Ma maman de 90 ans souffre de la plus maudite des maladies. Depuis six ou sept ans, elle est atteinte de la maladie d’Alzheimer.

André Provencher André Provencher
Montréal

Les fonctions cognitives de son cerveau n’ont cesse de se dégrader. Jusqu’au 4 mars dernier, elle habitait une résidence de la région de Nicolet, d’où ma famille est originaire. Mais l’état d’éloignement et de détresse qui la minait de plus en plus exigeait de ses enfants une présence plus assidue auprès d’elle.

Ma maman est en soi une force de la nature, dont la filière génétique est renversante. Ma grand-mère maternelle et marraine est morte à 103 ans sans avoir jamais connu l’hôpital. On vit vieux, nombreux et unis au sein de ma famille. J’ai moi-même neuf sœurs et frères auxquels ma mère a donné naissance avant l’âge de 33 ans. Elle en avait 19 lorsque j’ai vu le jour.

Pour son courage, son abnégation, son dévouement, son incroyable esprit maternel, son sens communautaire, maman est une sainte.

Surtout depuis que la vie de mes parents a été en partie détruite par la mort accidentelle de ma sœur Hélène dans des circonstances tragiques. Elle n’avait même pas 20 ans. Mon père nous a également quittés en 2003, et j’éprouve toujours beaucoup de remords de ne pas lui avoir couru après lorsque je l’ai aperçu par la fenêtre s’éloigner de mon bureau et s’engouffrer dans sa voiture, tenant péniblement sur ses jambes.
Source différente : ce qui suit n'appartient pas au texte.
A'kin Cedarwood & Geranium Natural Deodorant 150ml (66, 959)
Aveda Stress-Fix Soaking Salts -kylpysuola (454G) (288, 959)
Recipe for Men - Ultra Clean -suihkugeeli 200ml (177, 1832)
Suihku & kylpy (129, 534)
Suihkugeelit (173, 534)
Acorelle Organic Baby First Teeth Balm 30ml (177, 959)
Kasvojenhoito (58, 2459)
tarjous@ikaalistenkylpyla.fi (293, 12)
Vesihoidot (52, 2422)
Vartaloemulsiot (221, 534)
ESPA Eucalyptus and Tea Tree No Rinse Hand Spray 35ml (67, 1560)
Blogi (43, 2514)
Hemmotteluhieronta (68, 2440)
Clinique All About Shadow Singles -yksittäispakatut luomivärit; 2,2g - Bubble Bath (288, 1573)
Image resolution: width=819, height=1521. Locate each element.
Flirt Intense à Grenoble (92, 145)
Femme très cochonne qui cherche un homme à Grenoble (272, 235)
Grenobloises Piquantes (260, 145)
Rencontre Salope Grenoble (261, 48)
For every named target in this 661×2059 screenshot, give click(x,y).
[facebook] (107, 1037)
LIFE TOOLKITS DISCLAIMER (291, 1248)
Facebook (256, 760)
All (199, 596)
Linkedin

L’AVC qu’il subissait alors l’a laissé dans une condition miséreuse de dépendance physique et physiologique. Je me rappelle cette phrase de son médecin traitant lorsqu’il a eu l’initiative de réunir la famille pour rendre compte de la santé de mon père : « L’état dans lequel vous le voyez aujourd’hui ne va malheureusement pas s’améliorer. Prenez soin de lui, mais prenez surtout soin de votre mère pour qui les jours et les mois à venir seront pénibles. »

Nous avons vécu toutes sortes d’épreuves familiales, mais j’oserais dire que nous en sommes toujours ressortis plus unis et plus forts. Mais la maladie de papa a davantage pesé lourd sur les épaules de maman. Il est mort deux ans après son accident vasculaire. Maman est une force de la nature et une sainte.

Le 4 mars dernier, nous avons donc installé ma mère à la résidence Notre-Dame-de-la-Paix, à Verdun. Le choix s’est imposé naturellement à la famille, car la résidence offrait un encadrement professionnel stimulant et que la plupart de mes sœurs et frères habitent la région de Montréal. Nous pourrions donc la visiter plus souvent, pour son plus grand bonheur. Mais à peine 10 jours plus tard, le gouvernement a fermé les portes aux visiteurs de toutes les résidences de personnes âgées.

Même si elle nous laissait pantois, le bien-fondé de la décision gouvernementale était indiscutable et nous devions l’appuyer.

Nous ne pouvions encore imaginer à ce moment-là dans quelles conditions les résidents de Notre-Dame-de-la-Paix traverseraient la crise et quel rôle serait attribué aux familles tenues à l’extérieur. Depuis le 14 mars, nous sommes ébahis par l’incroyable agilité de sa direction et de son personnel.

Il n’y a aucun doute : maman est désormais entourée de gens dévoués, attentionnés, compétents et remplis de compassion. Les activités de divertissement et de stimulation s’enchaînent et nous pouvons même les suivre sur le compte Instagram créé et entretenu quotidiennement par l’équipe de la résidence.

Les sourires de maman sont devant nos yeux presque tous les jours. Et sous la supervision d’une travailleuse sociale, il est devenu possible de temps à autre de nous réunir avec maman par vidéoconférence.

Le Dr Horacio Arruda a qualifié les travailleuses et travailleurs de la santé d’« anges gardiens » de notre société et de notre bien-être. Ceux de ma famille nichent à la résidence Notre-Dame-de-la-Paix. Merci, merci, merci de tout cœur à cette équipe fabuleuse.